Third Caribbean Tales Film Festival Entry To Look At The Caribbean Identity


By Stephen Weir

As the 15th annual Caribbean Tales Film Festival (CTFF) “reels” towards its Saturday night conclusion we have noticed a sub theme running through three of the keynote movies that are showcased this fall.  This trio of principal films is all about identity – be it race, colour or sexual orientation.

Writing in the Caribbean Camera I have reviewed two of those movies in past issues of the paper; But You’re Not Black and Queer Coolie-tudes.   Yesterday the paper screened the disturbing third movie, Malpaso, made by Hector Valdez, a Dominican Republic moviemaker who did his schooling in Montreal at McGill University.

But You’re Not Black is a quirky 30-minute documentary made by Toronto comedian and filmmaker Danielle Ayow. She is a Chinese-Caribbean-Canadian woman who, driven by people’s inability to separate her skin colour from her culture, tries to own the Trinidadian identity she knows should feel like hers.

Queer Coolie-tudes by another Trini-Canadian, Michelle Mohabeer, is also a film about issues of Caribbean LGBT identity. She describes her 2019 Queer Coolie-tudes as a ground breaking creative documentary.  Shot here in Toronto Mohabeer examines her own sexuality and that of other “Queer” Indo-Caribbean people. 

Mohabeer tracks the intergenerational lives, histories, identities, familial relations and sexualities of a diverse range of subjects from the Queer Indo-Caribbean diaspora in Canada. Like But You’re Not Black, the Trinidadian Canadians in this movie try to grapple with how they are seen by the community because they don’t fit the perceived norm. 


The third movie, Malpaso is a tear worthy bleak story that is sad sad sad from beginning to end. It is a feature length film about twins growing up in a hellhole of a Dominican border town – Malpaso. It is on the Dominican side of the Haitian border but it could be the third level of Dante’s Inferno.  

Malpaso looks like it was built in hell. Machete and gun totting children terrorize the community like Lord of the Flies feral warriors.

The twins, played by Ariel Díaz and Luis Bryan Mesa star in this black and white film. And like the medium of the movie itself the first boy is an albino and the second as a self identified mulatto.  From opening credits to the movie fading to black, they are terrorized by their grandfather, the children of the village and the gun totting adult Mafioso who decides who lives and who dies.

As the film opens Braulio works the desert farmland with his hateful grandfather while his twin, Cándido remains inside their shack hiding from view due to his albinism. When the granddad passes and the farm burns down, Braulio takes Cándido to town where he promises to keep him safe despite knowing that Malpaso is no place for orphans.

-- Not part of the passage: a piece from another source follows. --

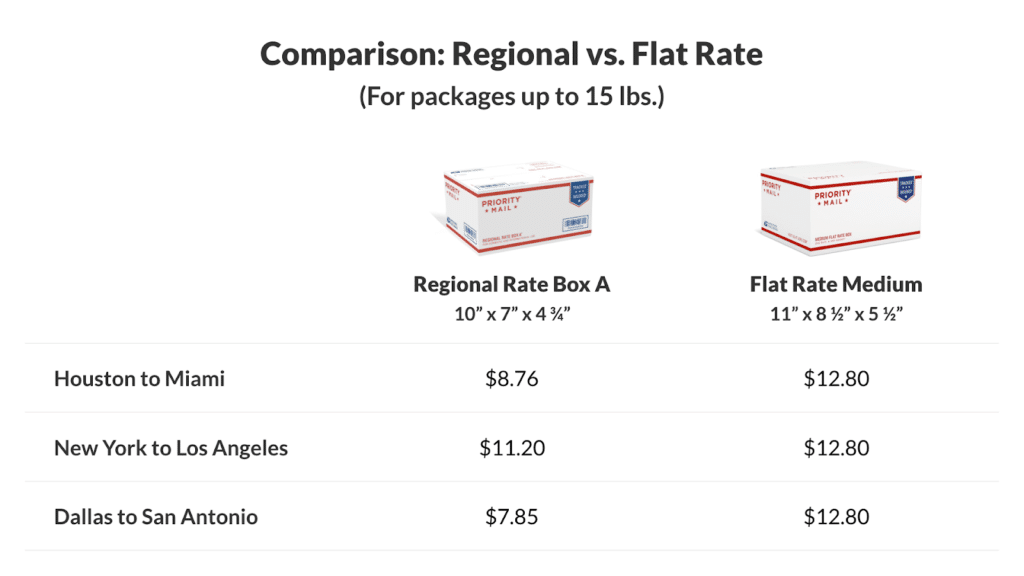Click the blue shield badge on Flat Rate box
1024x576 pixels.
click(x=906, y=191)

The street gang wants to kill both boys, Cándido, because he is ghost white and Braulio because he is effeminate. The gang’s adult crime lord keeps them in his whorehouse and soon begins to mold them into becoming murderous gang members.  

Braulio can’t keep his promise to his brother and soon lands himself in jail. And Cándido? Without his brother protection, he submits to being sold into slavery as a sexual oddity. 

Could it get worse? Take it from us it doesn’t end well.

Director Valdez (pictured right) says it a story about orphanhood based on the line that separates the Dominican Republic from Haiti, a zone that always had him "sensitized "by the contrast of the border and by the" symbiosis "of both sides to survive.

"Cándido is a Caribbean Oliver Twist," Valdez is quoted as saying, "the problem of day and night, the contrast between the Afro-Caribbean phenotype and the life perspective of a character that needs a protector, in this case, his brother."

This is a film that is tough to watch and impossible to forget, Gritty. Dirty. You can almost hear the flies buzzing and the rats scurrying.  

The annual film festival started two weeks and runs until October 2nd. Because of the Covid shutdown the latest Caribbean films are showing online on the Video-On-Demand CaribbeanTales-TV platform with eight nights and 25+ short and feature films of live stream entertainment.